#### Selected excerpt ####

On Tue, 29 May 2001, Aloyen Youngblood wrote:

> Ky'Rin is a language of "bits" where many bits make up words.  It
> was designed based on 13 elements (ex. earth, fire, water, chaos,
> etc), and the idea of adding on bits that mean "the color of" or "the
> smell of".  It was the first language I began designing and it's
> currently going thru some heavy editing except that I'm taking a
> break from it for a bit.

Neat!  Was it related to a roleplaying game or anything?  (It looks like
it'd actually make a great magic-language, whether or not that was its
intended purpose.)

> mya$talyg is an attempt at making a language with definite rules
> for bringing words over from American English into it easily.  $ = sh
> as in sheep.  It has 14 letters, 5 of them vowels.  Each vowel is
> pronounced. So soyel is actually so-y-el.  This is the language I'm
> actively working on right now.  Unfortuantely I haven't got the hang
> of explaining the sounds for each letter except as used by me in
> other words.  Ex.  y = the long e as in "see" or "sea".

#### Recorded information ####

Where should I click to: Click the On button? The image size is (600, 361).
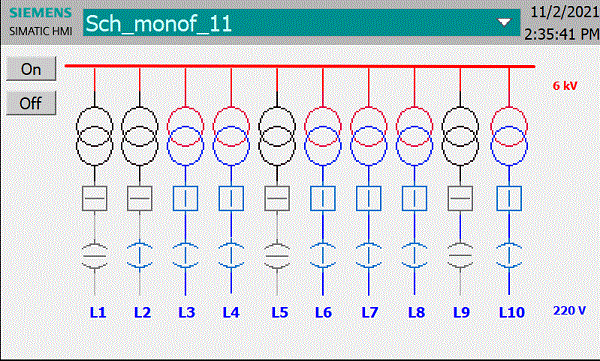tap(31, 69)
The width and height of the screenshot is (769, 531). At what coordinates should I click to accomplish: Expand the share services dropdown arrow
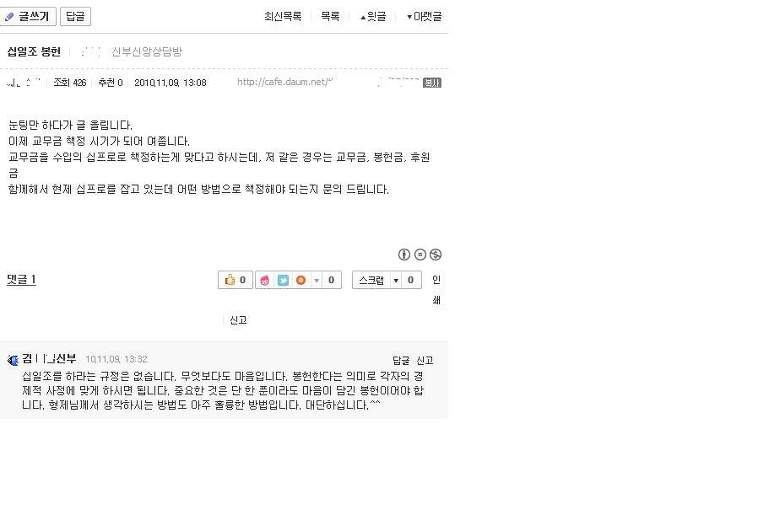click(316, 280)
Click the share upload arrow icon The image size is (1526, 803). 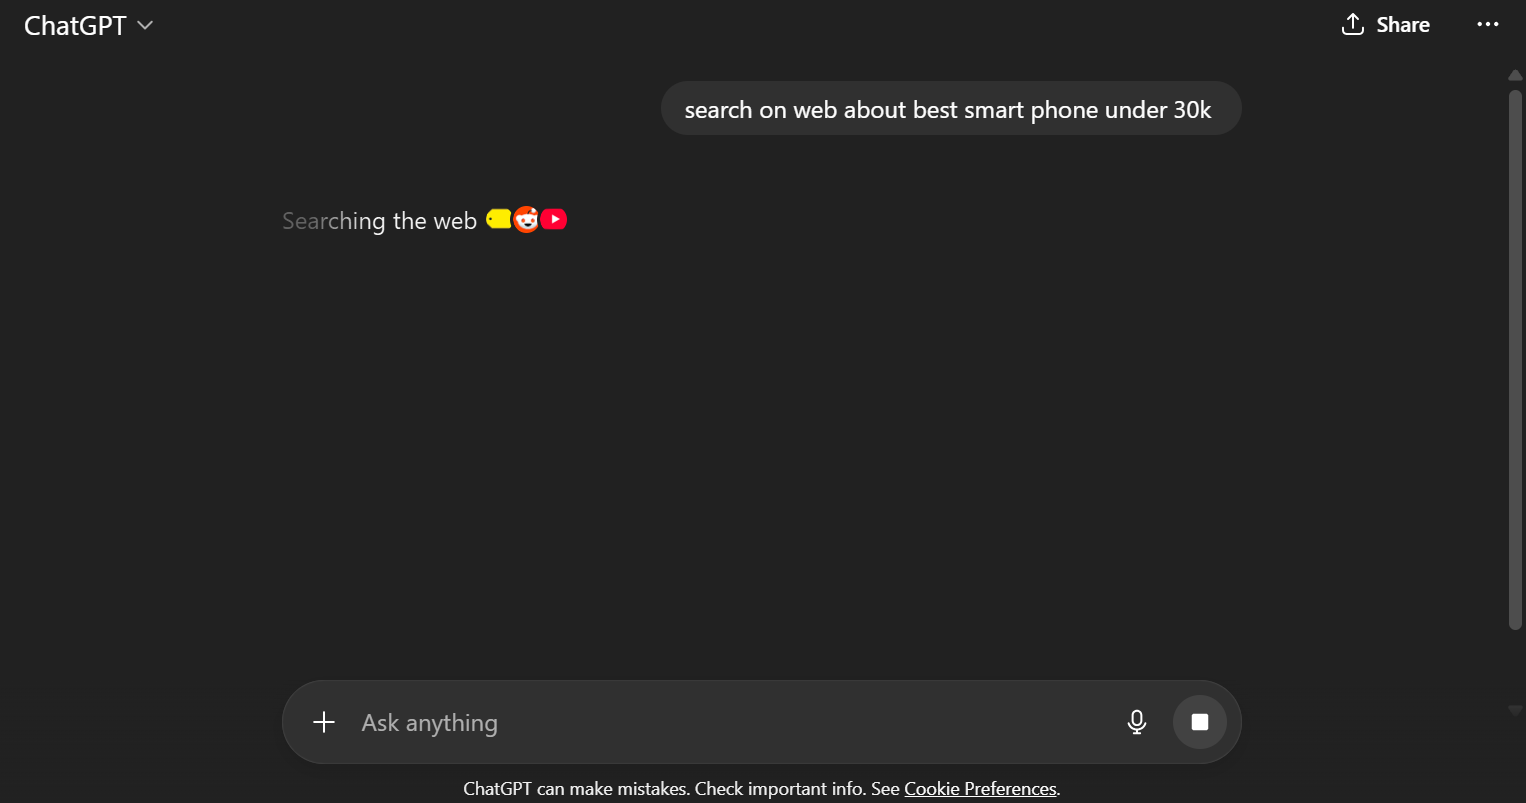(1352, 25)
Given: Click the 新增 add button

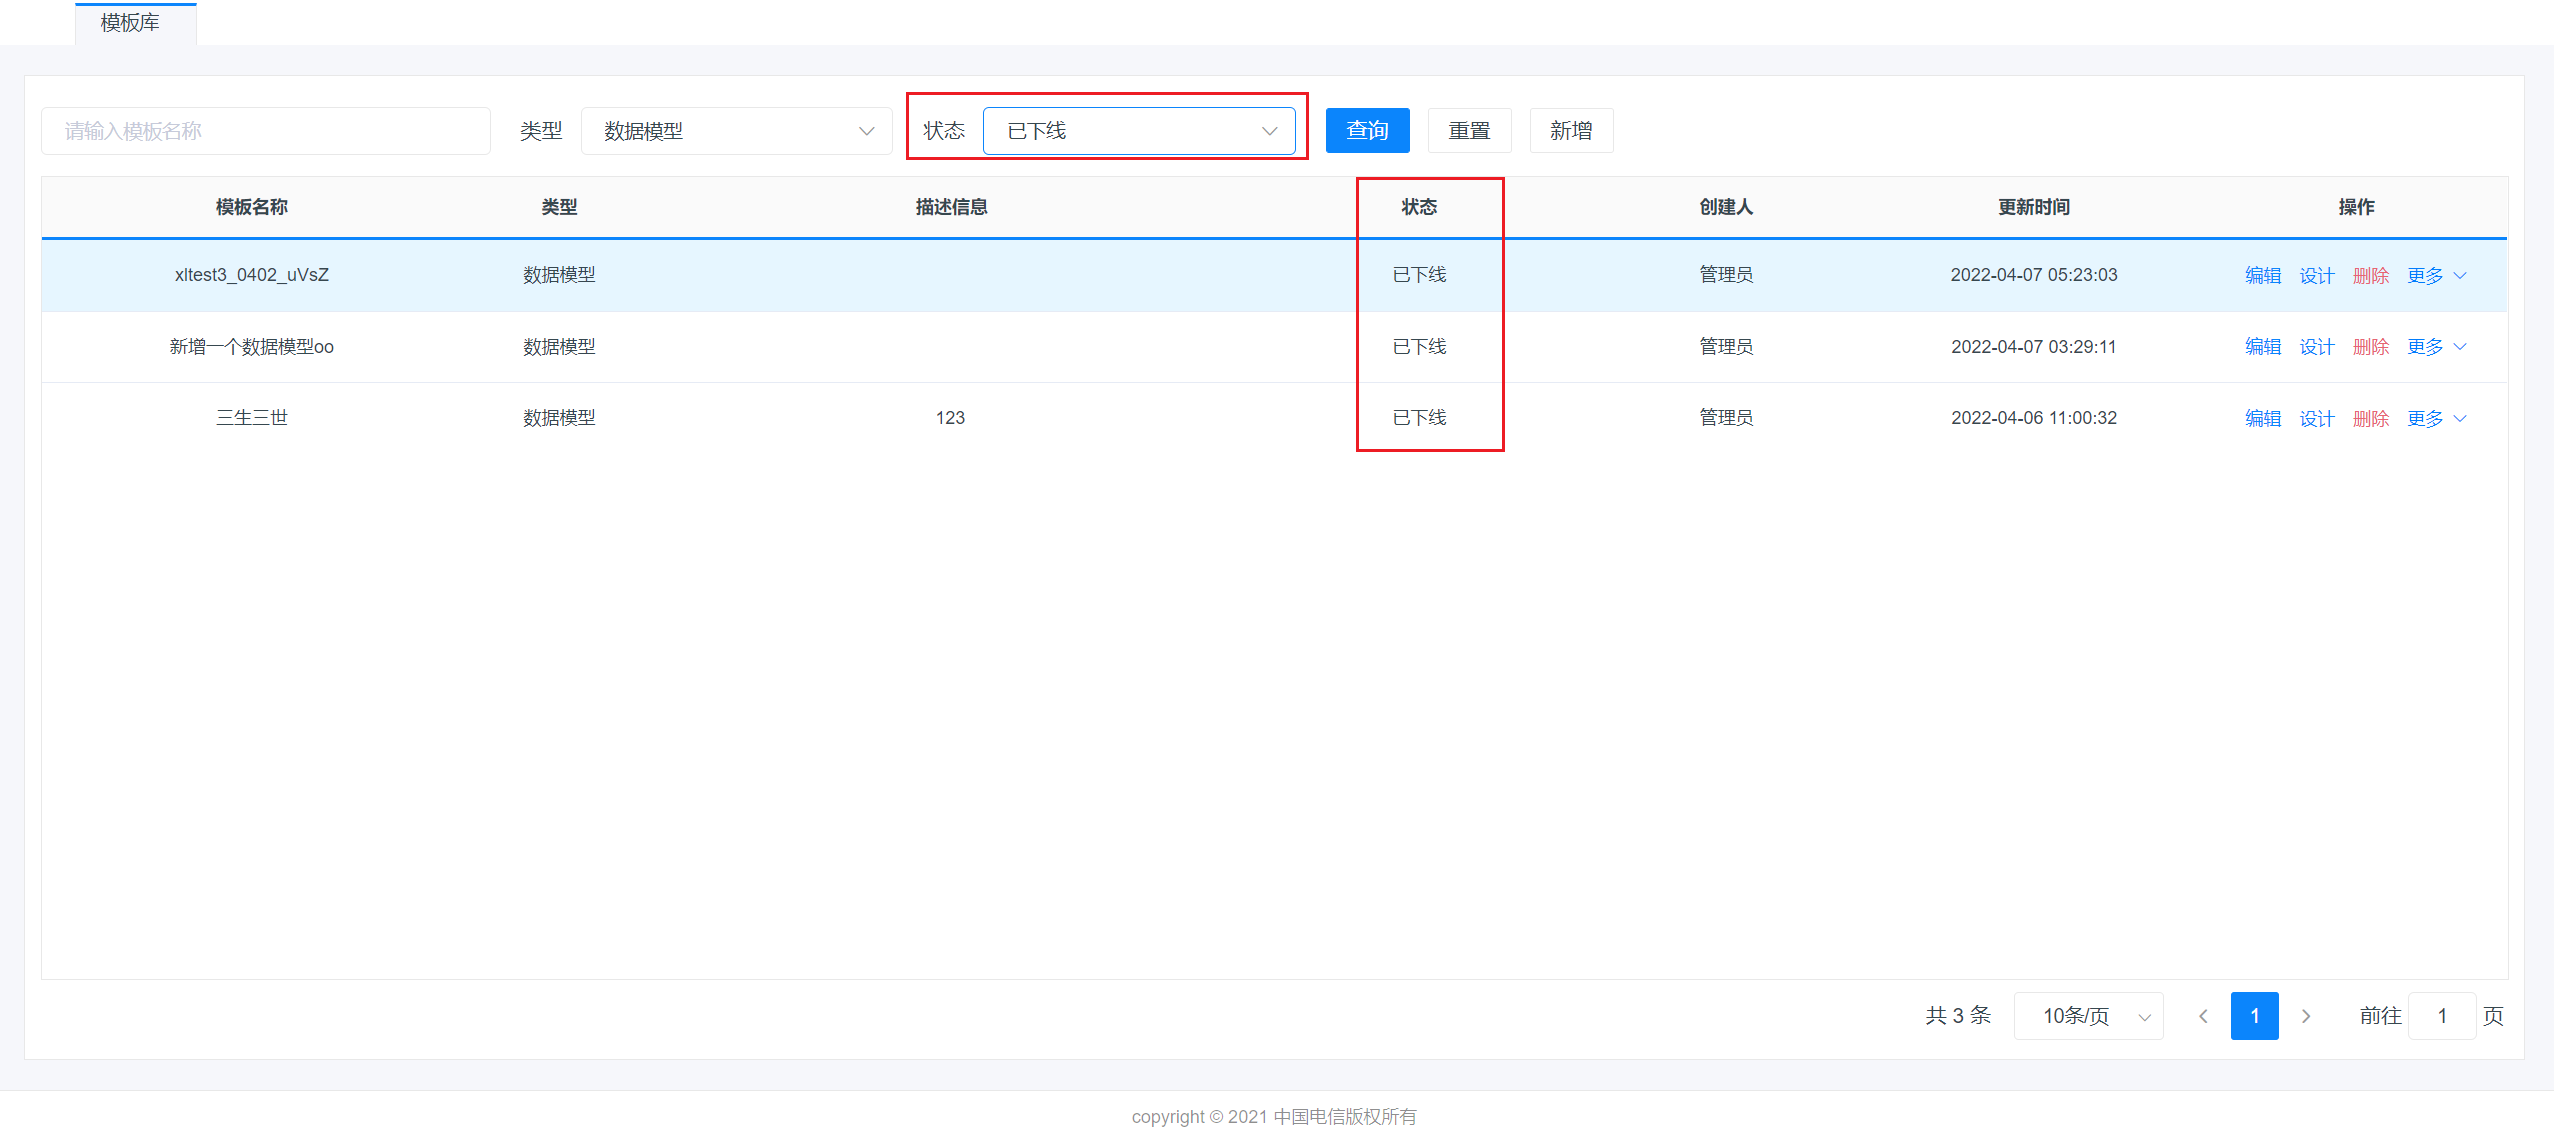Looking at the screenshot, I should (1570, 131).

####

### Parts of the exercise
(1) Rewrite the paragraph of the message that begins "mya$talyg is an attempt" as a short bulleted list that keeps its main facts.
(2) Reproduce the part of the message between "On Tue, 29 May" and "intended purpose.)", inclusive.

### Full answers
(1)
- mya$talyg is meant to have definite rules for easily bringing words over from American English.
- $ stands for the sound sh, as in "sheep."
- It has 14 letters, 5 of which are vowels.
- Every vowel is pronounced, so soyel is said so-y-el.
- It is the language the writer is actively working on now.
- The writer can explain each letter's sound only through other words, e.g., y = the long e in "see" or "sea."

(2)
On Tue, 29 May 2001, Aloyen Youngblood wrote:

> Ky'Rin is a language of "bits" where many bits make up words.  It
> was designed based on 13 elements (ex. earth, fire, water, chaos,
> etc), and the idea of adding on bits that mean "the color of" or "the
> smell of".  It was the first language I began designing and it's
> currently going thru some heavy editing except that I'm taking a
> break from it for a bit.

Neat!  Was it related to a roleplaying game or anything?  (It looks like
it'd actually make a great magic-language, whether or not that was its
intended purpose.)